Supplied records:
____

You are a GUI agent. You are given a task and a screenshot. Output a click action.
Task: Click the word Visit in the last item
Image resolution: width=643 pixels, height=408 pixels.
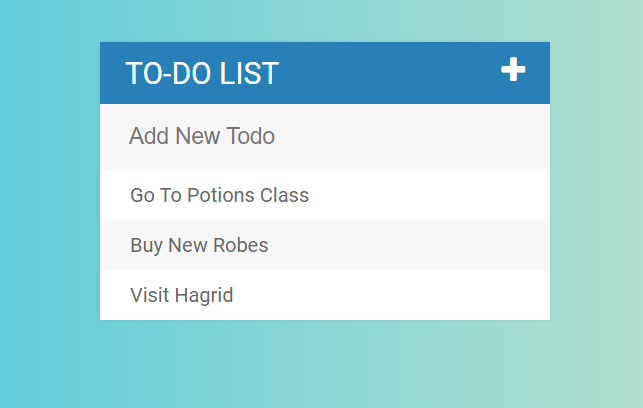(150, 295)
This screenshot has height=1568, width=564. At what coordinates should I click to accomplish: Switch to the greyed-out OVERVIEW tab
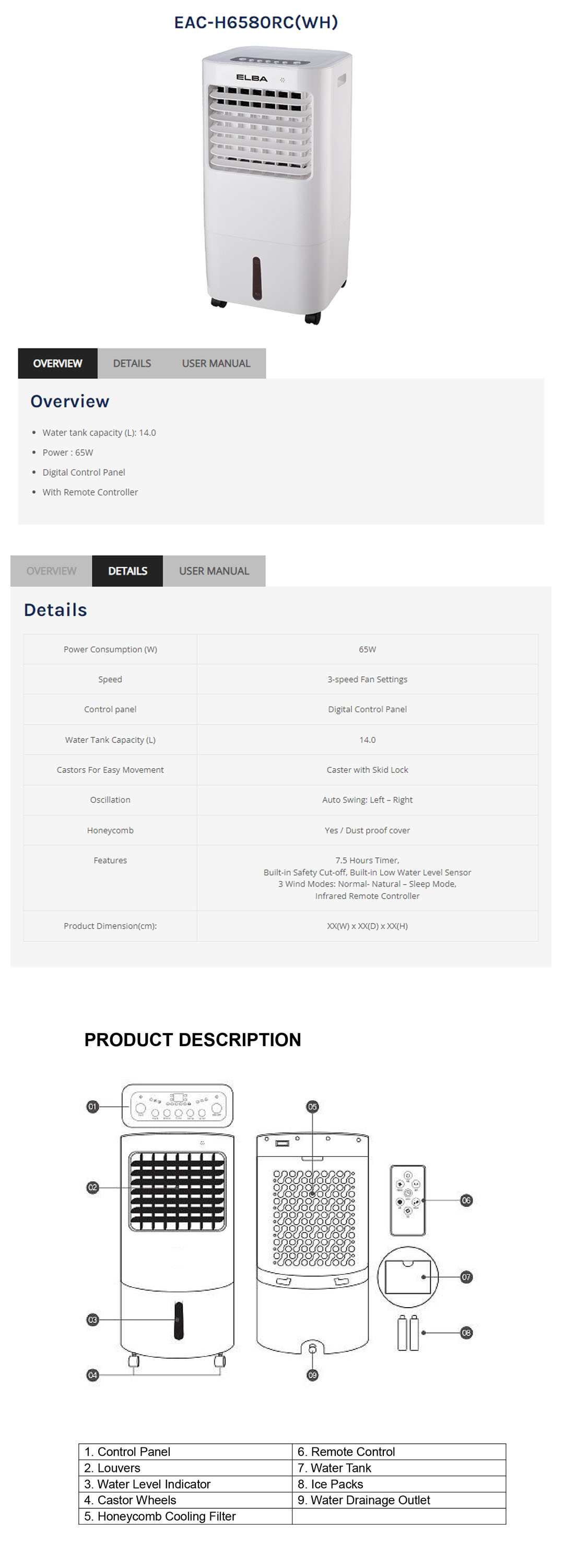[51, 571]
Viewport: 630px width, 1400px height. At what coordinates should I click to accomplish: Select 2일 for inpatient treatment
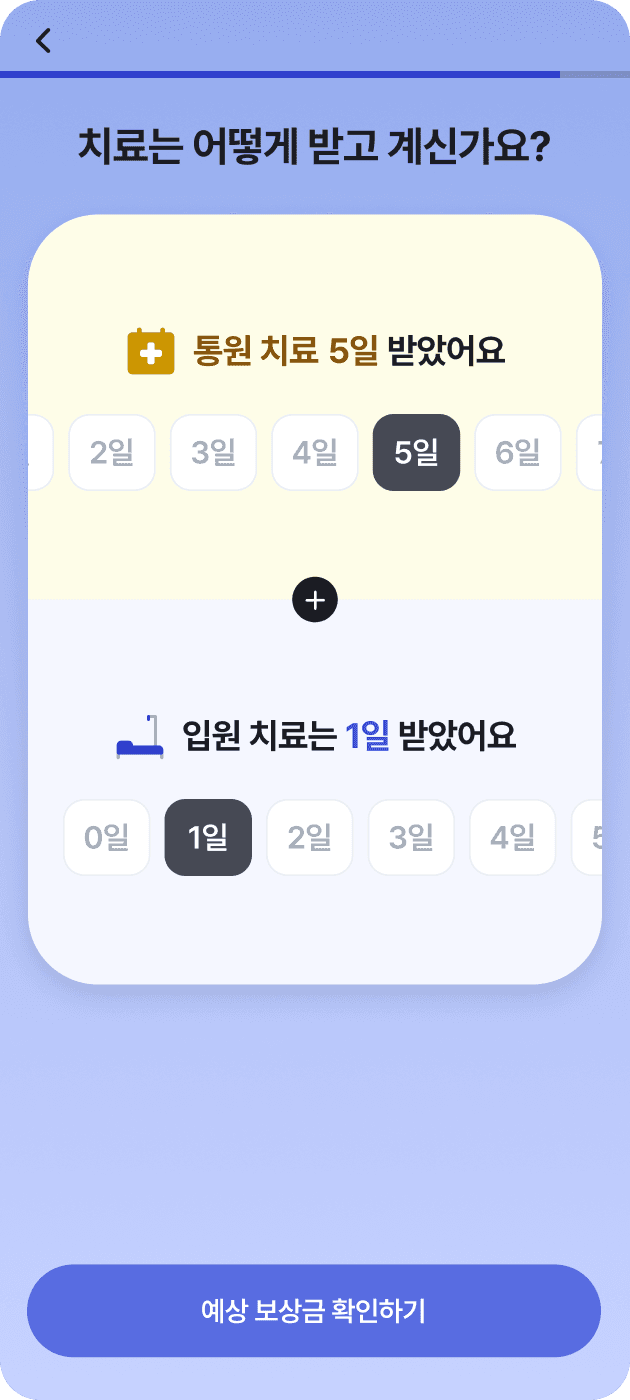coord(310,838)
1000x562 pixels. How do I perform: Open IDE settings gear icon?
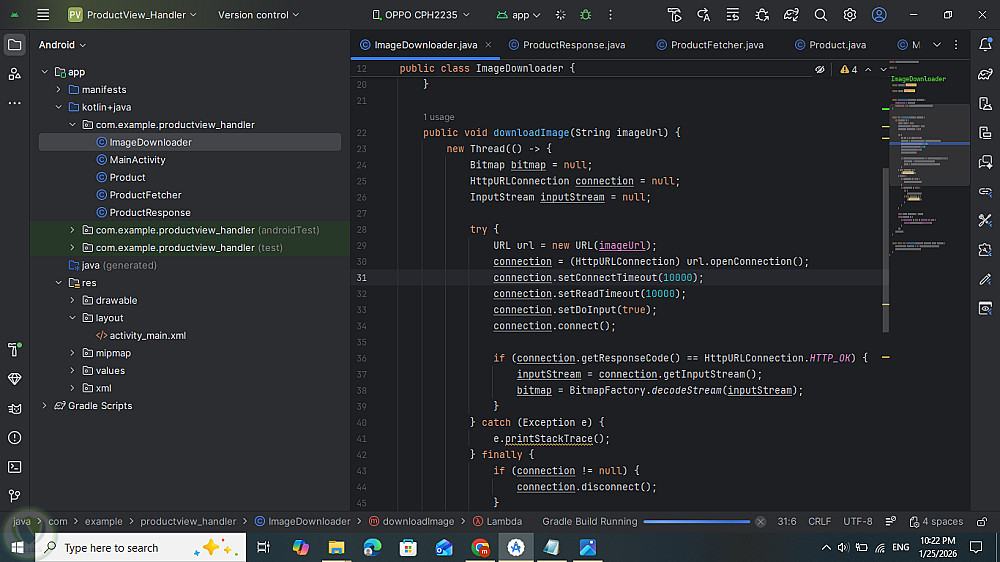[849, 15]
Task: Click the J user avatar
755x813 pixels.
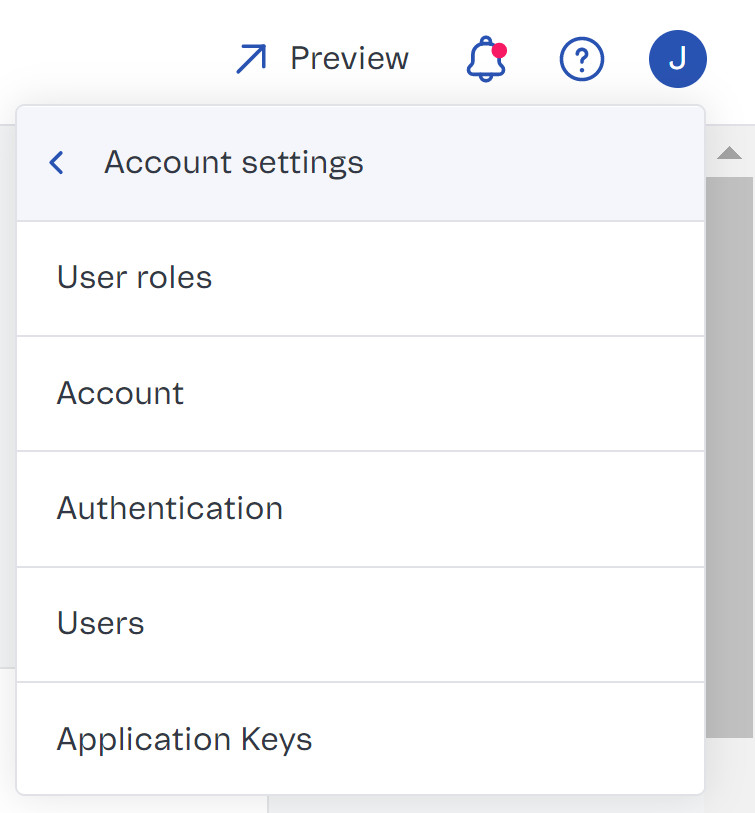Action: click(x=677, y=59)
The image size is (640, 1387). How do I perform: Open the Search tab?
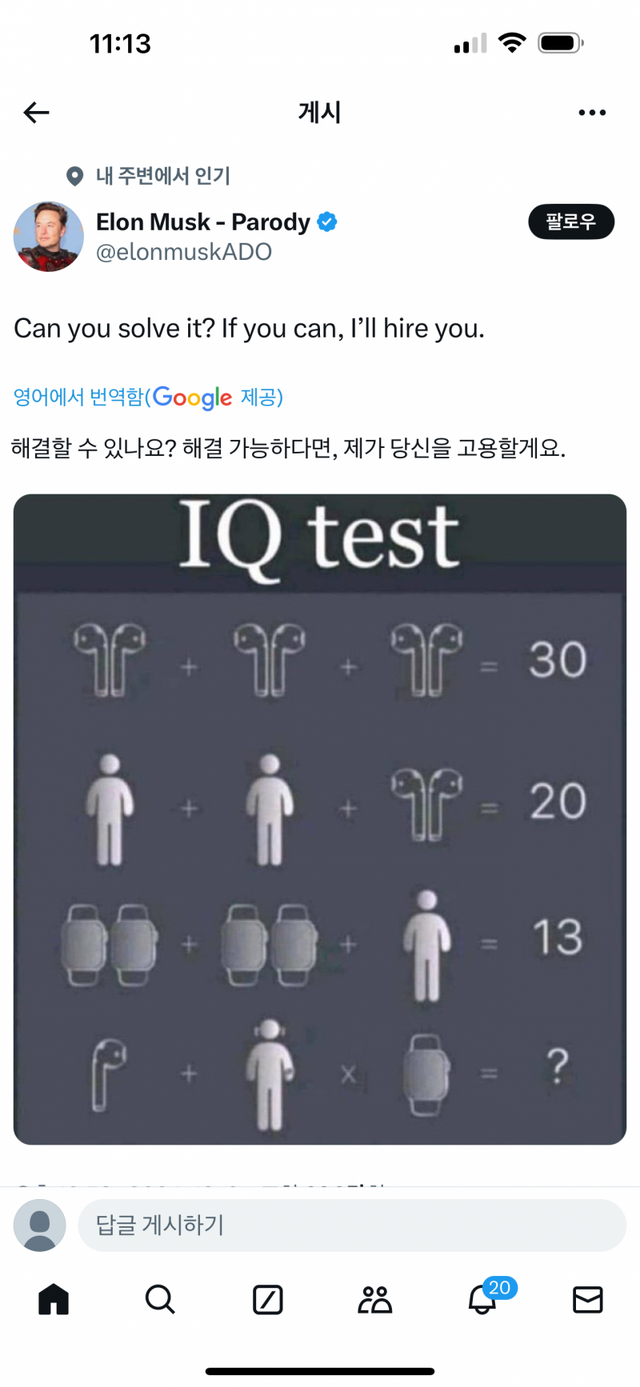point(160,1299)
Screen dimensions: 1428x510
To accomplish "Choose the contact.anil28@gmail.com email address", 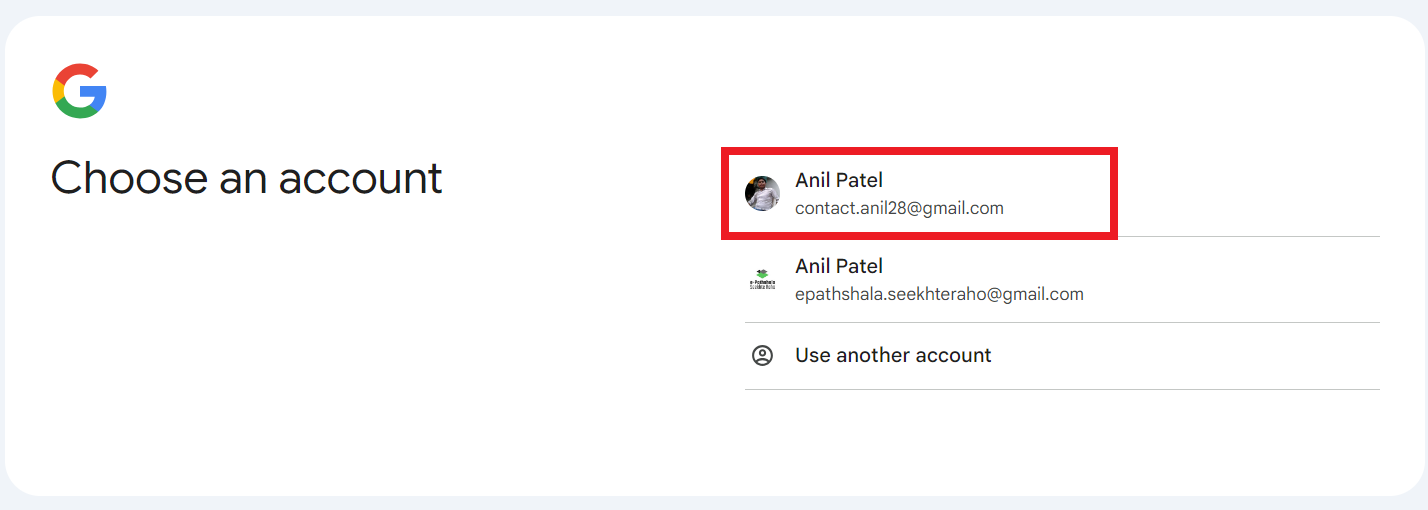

____

What you need to do: Write out the listing again word for word, but without its pictures.

Solution to this exercise:
You are a GUI agent. You are given a task and a screenshot. Output a click action.
Task: Click the word Visit in the last item
Image resolution: width=643 pixels, height=408 pixels.
(150, 295)
This screenshot has height=1568, width=564. At what coordinates should I click to accomplish: Switch to the greyed-out OVERVIEW tab
[51, 571]
Viewport: 630px width, 1400px height. At what coordinates should I click to accomplish: Select 2일 for inpatient treatment
coord(310,838)
1000x562 pixels. How do I perform: Open IDE settings gear icon?
[849, 15]
Task: Click the J user avatar
755x813 pixels.
Action: click(x=677, y=59)
The image size is (640, 1387). How do I perform: Open the Search tab?
point(160,1299)
Screen dimensions: 1428x510
To accomplish "Choose the contact.anil28@gmail.com email address", 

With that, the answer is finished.